WORK TO COMPLETE: Set down without change every line from the line that contains "Disable the integration via Отключить" through the end of the listing, and only those lines. No pictures.
*** DATA PROVIDED ***
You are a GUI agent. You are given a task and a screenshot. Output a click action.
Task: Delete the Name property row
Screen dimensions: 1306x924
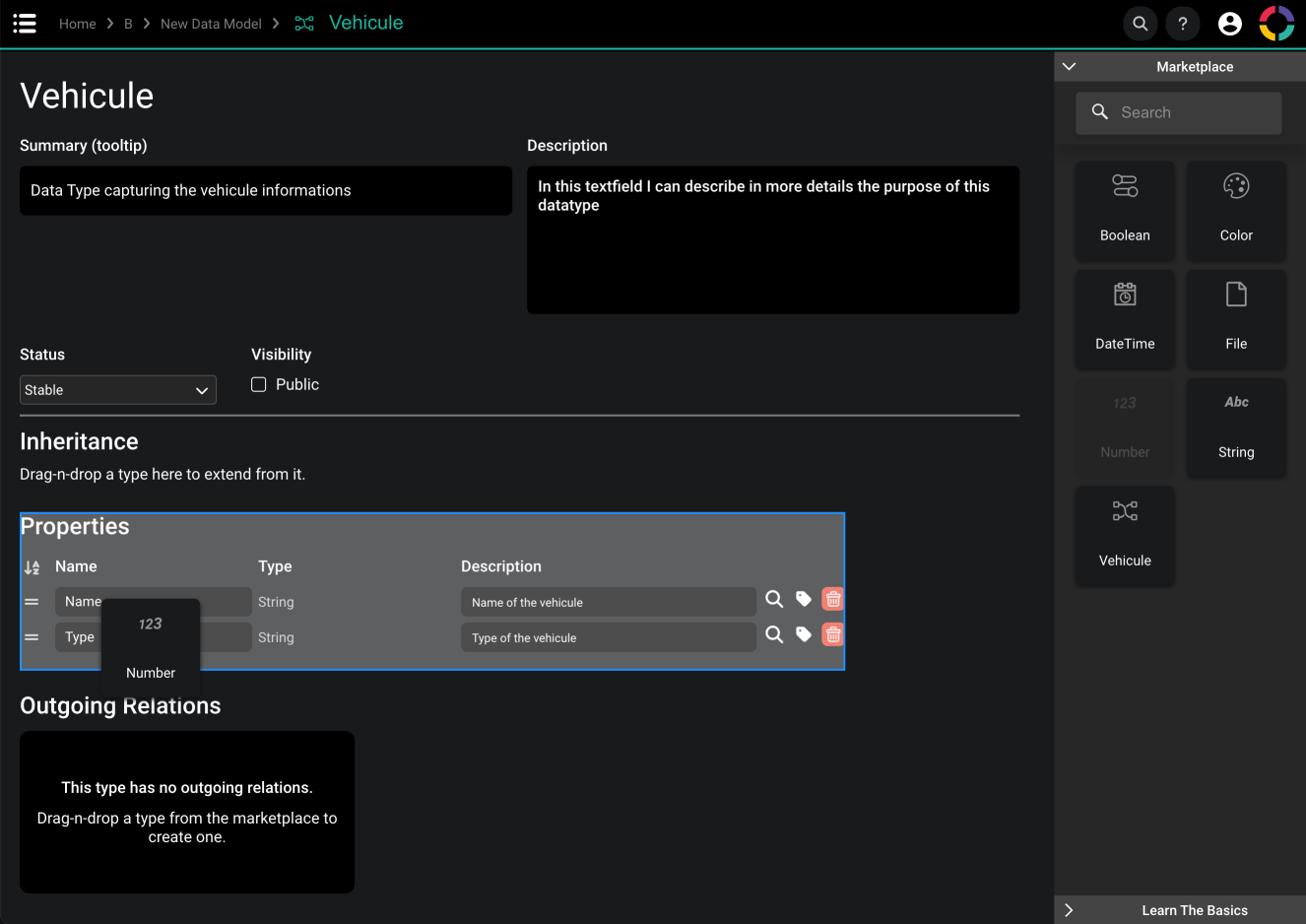[x=832, y=599]
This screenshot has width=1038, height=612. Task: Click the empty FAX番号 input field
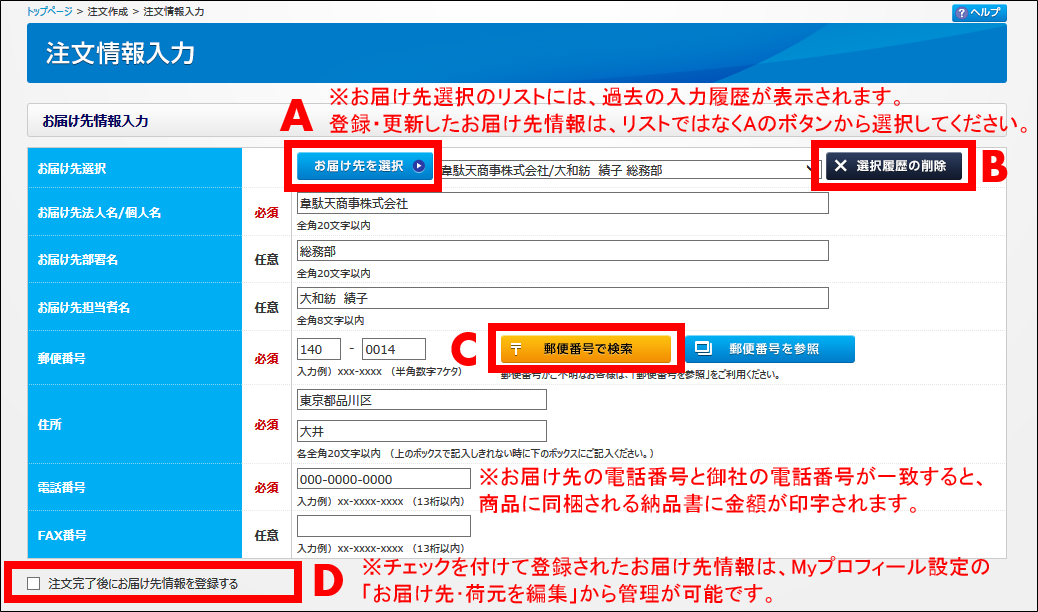(383, 526)
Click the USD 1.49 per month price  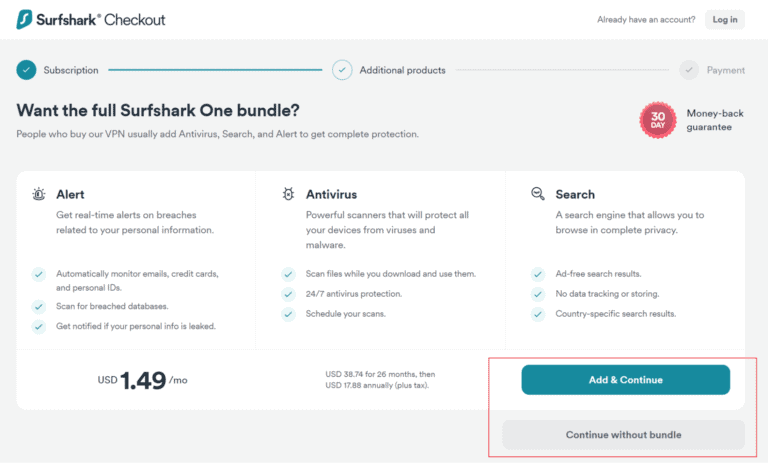click(142, 380)
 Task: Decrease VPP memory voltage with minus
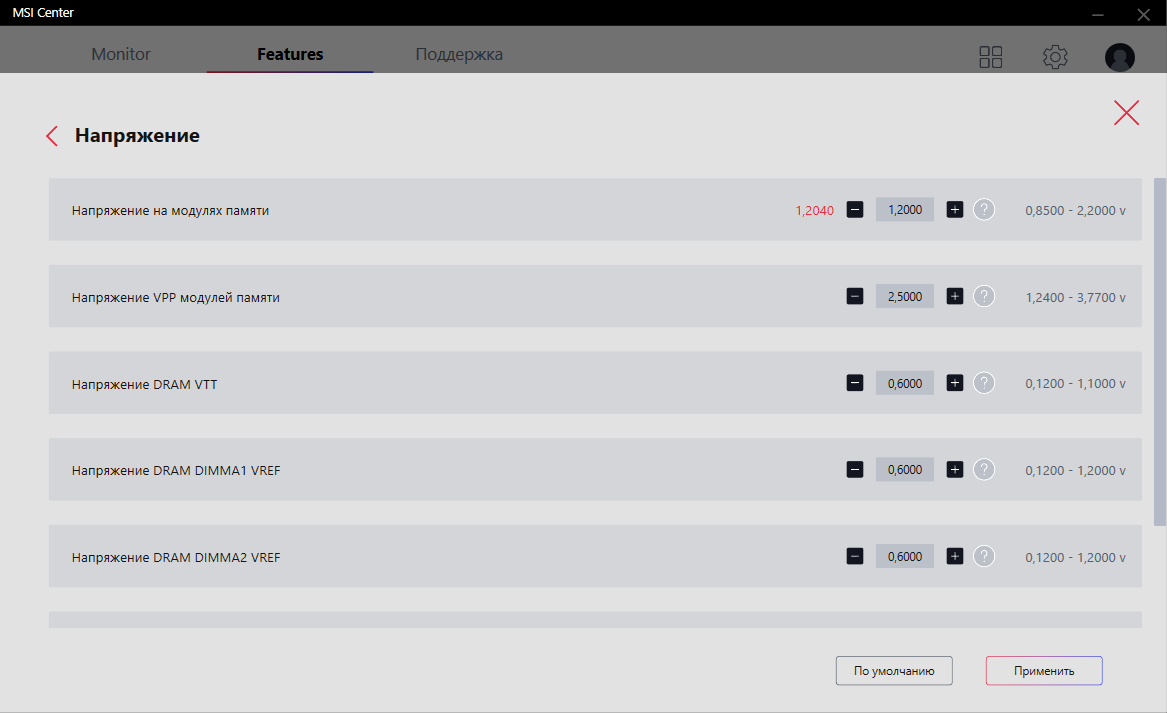click(855, 296)
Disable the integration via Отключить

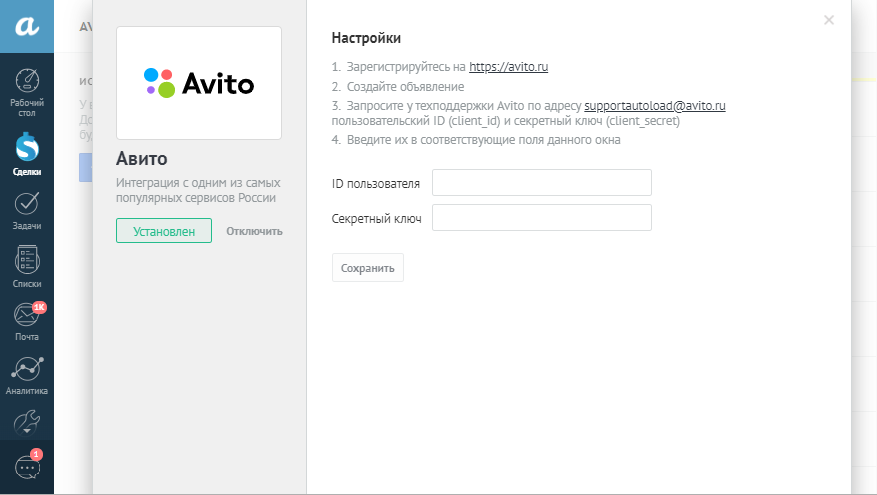(254, 231)
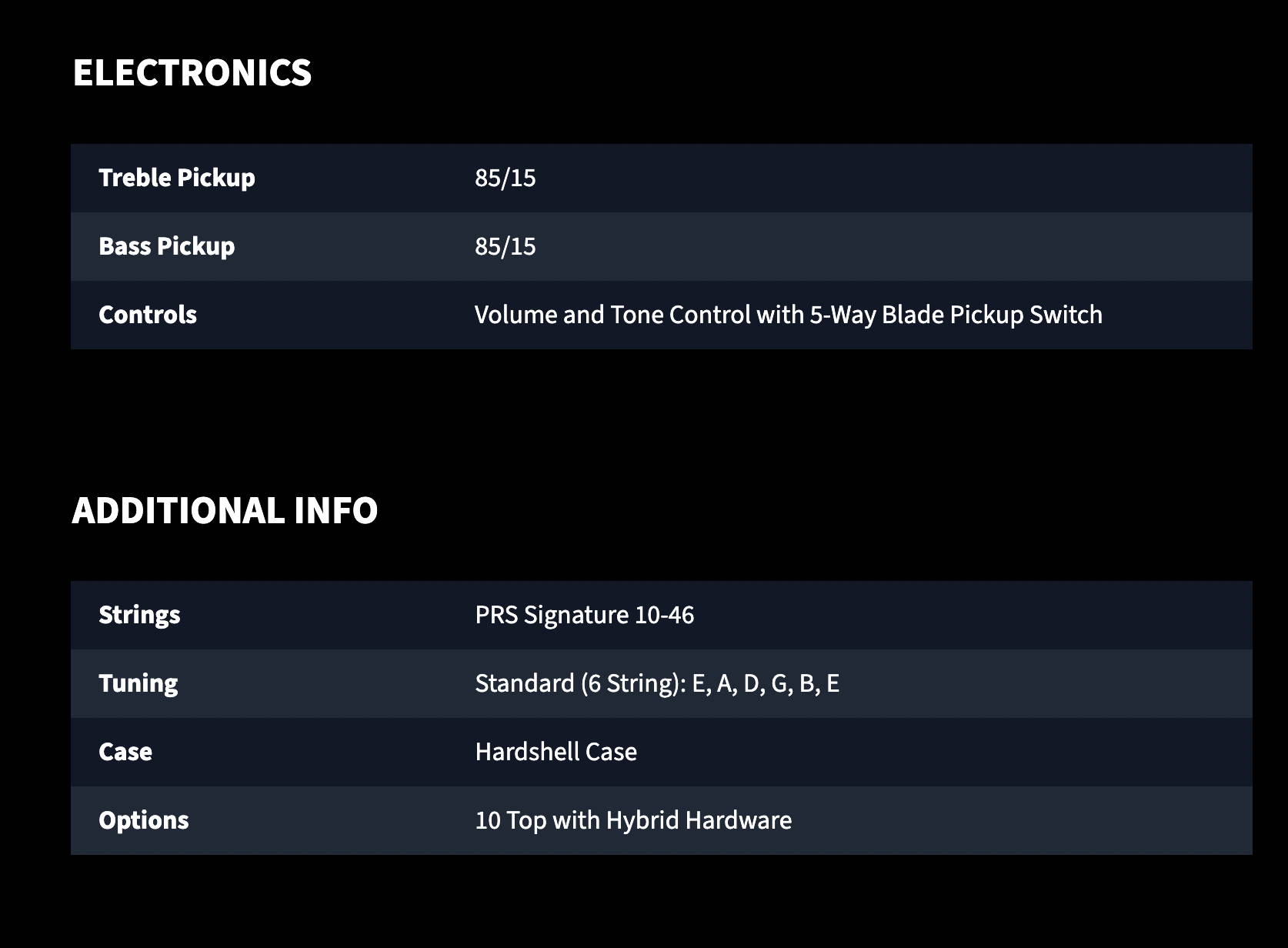
Task: Select the Case row label
Action: click(125, 752)
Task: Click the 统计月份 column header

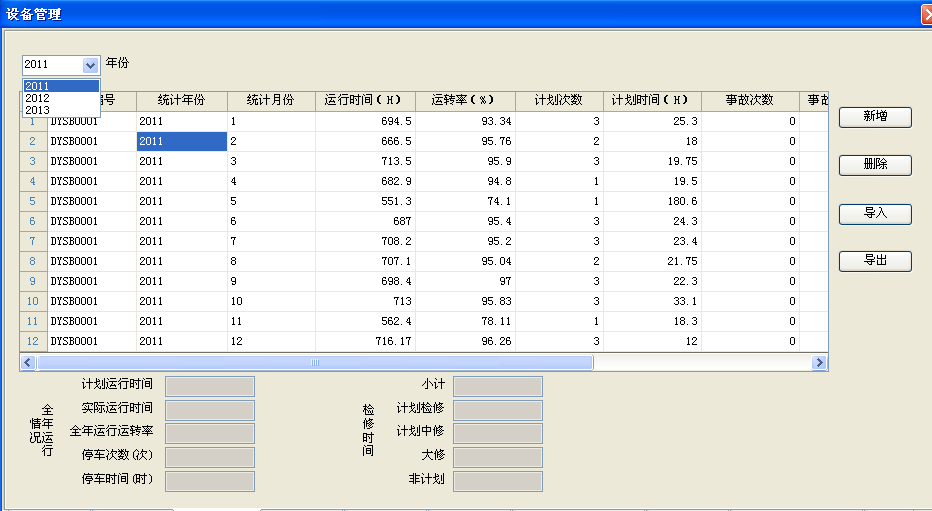Action: 269,101
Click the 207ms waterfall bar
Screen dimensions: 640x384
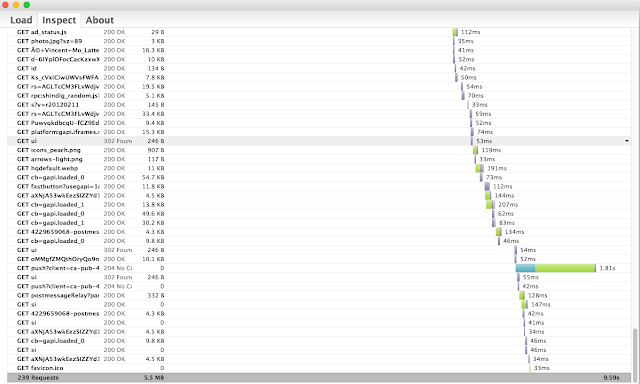point(490,204)
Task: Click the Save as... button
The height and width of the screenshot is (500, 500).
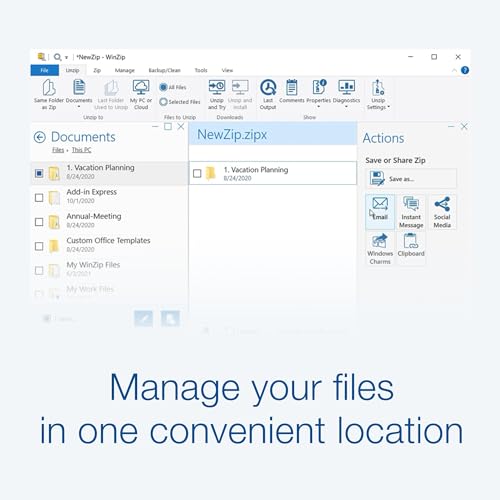Action: (x=411, y=179)
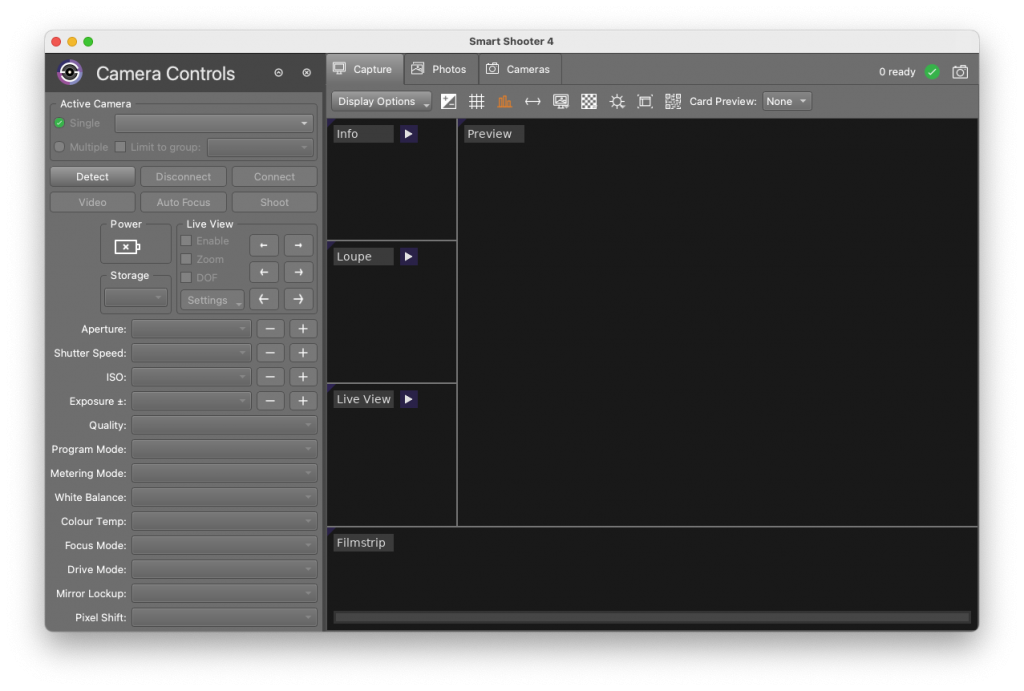Click the QR code scan icon
This screenshot has height=691, width=1024.
(673, 101)
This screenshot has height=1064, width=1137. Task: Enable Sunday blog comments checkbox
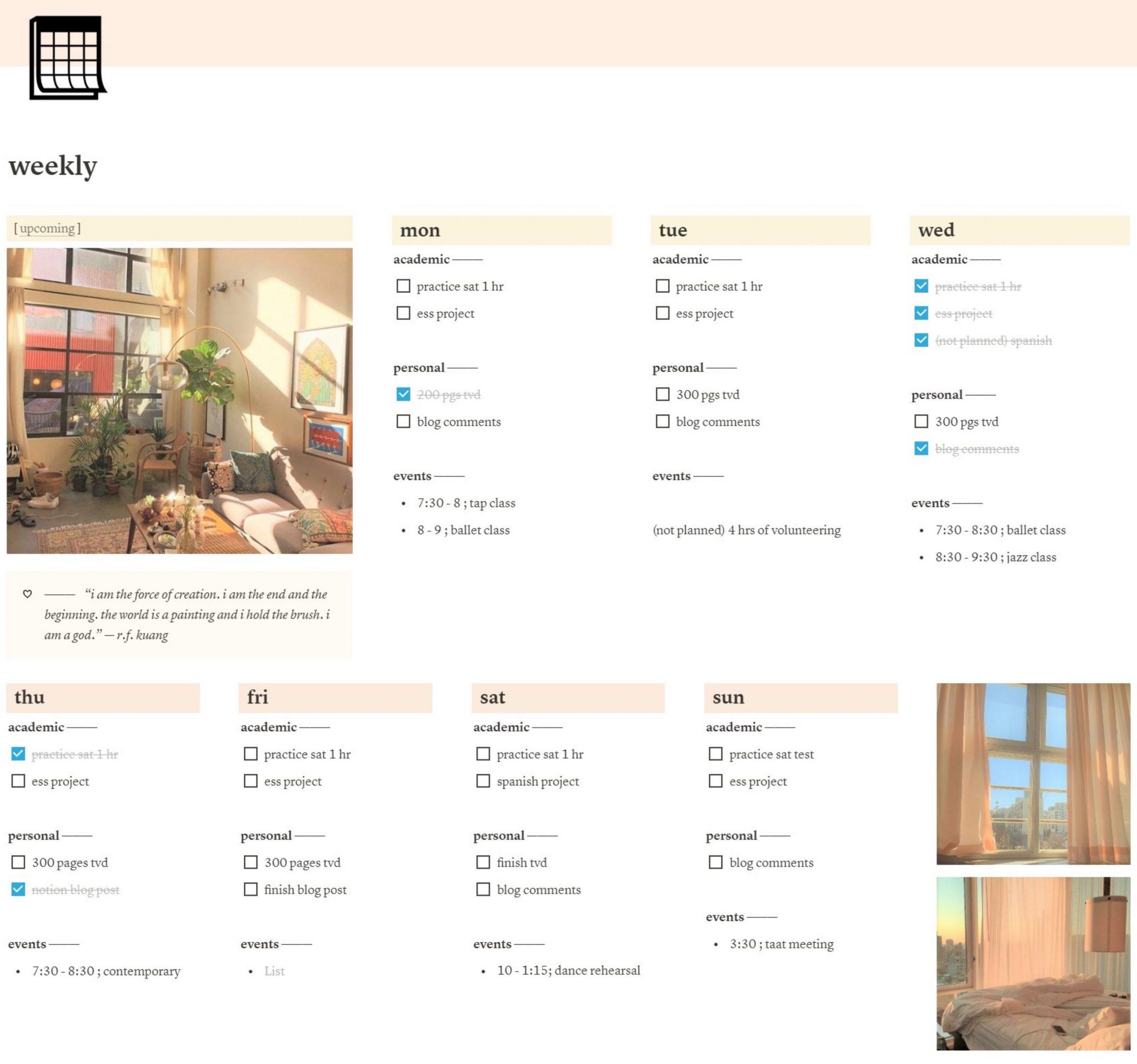[x=716, y=862]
*** End of DATA PROVIDED ***
TASK SOLUTION:
Disable the integration via Отключить

(254, 231)
Task: Select the Case row label
Action: click(125, 752)
Task: Click the 统计月份 column header

Action: 269,101
Click the 207ms waterfall bar
Screen dimensions: 640x384
point(490,204)
Task: Click the Save as... button
The height and width of the screenshot is (500, 500).
Action: (x=411, y=179)
Click the QR code scan icon
This screenshot has height=691, width=1024.
(673, 101)
This screenshot has height=1064, width=1137. Task: Enable Sunday blog comments checkbox
[x=716, y=862]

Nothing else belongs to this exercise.